Sheila Hicks - Art Textile
Le textile, la tapisserie, la broderie, voilà autant de médiums ancestraux et multi-millénaires longtemps considérés comme des activités ou des passe-temps exclusivement féminins. Le travail du fil et de l’aiguille, associés à l’univers domestique auquel une grande majorité de femmes ont été assignées pendant des siècles, cristallise l’ambivalence de ce médium, à la fois symbole d’exclusion et de savoir-faire spécifiquement féminin.
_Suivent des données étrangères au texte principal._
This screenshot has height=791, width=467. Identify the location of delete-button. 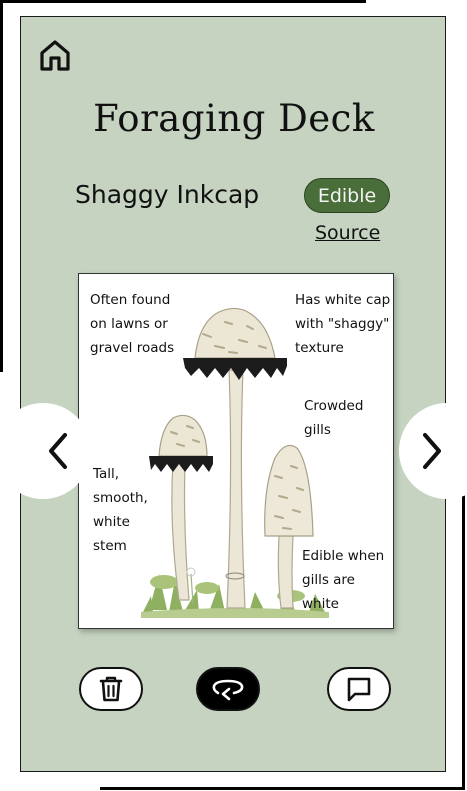
(111, 689).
Homère, dans l’Odyssée, donne d’ailleurs au personnage de Pénélope, qui tisse et détisse son ouvrage à l’infini, une représentation archétypale du féminin : patience, obéissance, modestie et invisibilité.
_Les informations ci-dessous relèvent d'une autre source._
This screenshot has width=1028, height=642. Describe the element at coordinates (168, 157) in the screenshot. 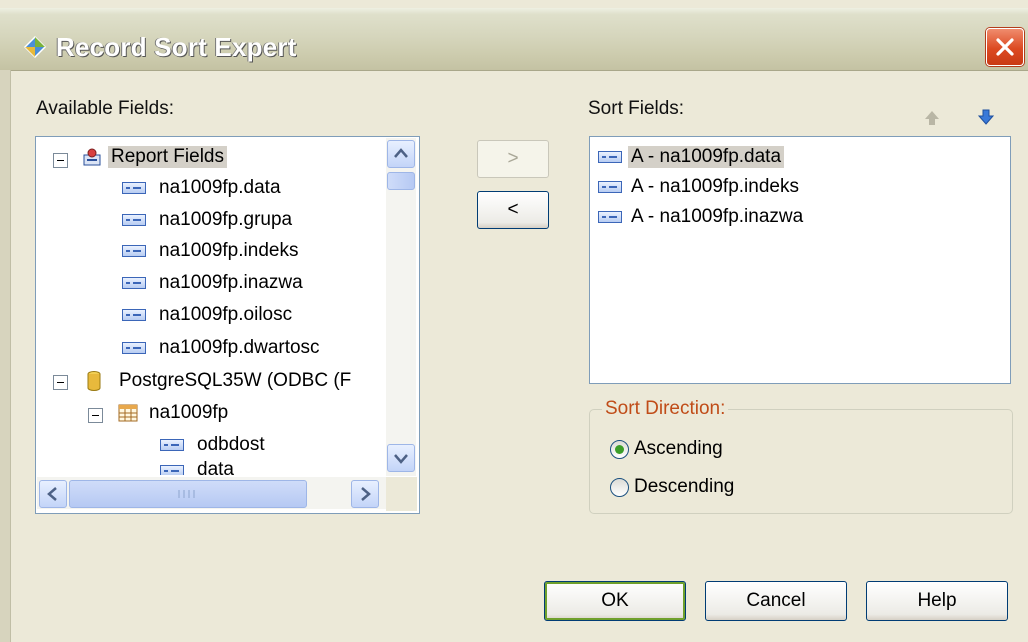

I see `tree-label-report-fields: Report Fields` at that location.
Mais, petit à petit, les artistes-femmes du monde entier apprennent à détourner le travail du fil : d’instrument d’oppression méprisé, il devient instrument de leur libération. Il faudra encore attendre la fin des années 60, et l’exposition Wall Hanging présentée au Museum of Modern Art de New York, pour que des œuvres textiles soient exposées dans un musée d’art. Ce seront des artistes comme Sheila Hicks (née en 1934) qui décideront de se réapproprier ce médium et d’en redéfinir le langage codifié. Son travail mariant à la fois traditions non occidentales, formes typiques du modernisme, couleurs, matières et textures, tout en remettant en cause les catégories artistiques et leurs hiérarchies convenues.
De petits ouvrages discrets sur lesquels on se penche minutieusement et inlassablement les œuvres deviennent monumentales. Elles s’affranchissent des murs, envahissent l’espace et se détournent de la technique traditionnelle. C’est ce qu’Aline Dallier (née en 1927), une des premières historiennes de l’art en France à s’intéresser à l’art des femmes, nomme dans les années 1960 “l’art textile” ou le “Soft Art”, et les femmes qui le pratiquent, les “Nouvelles Pénélope”.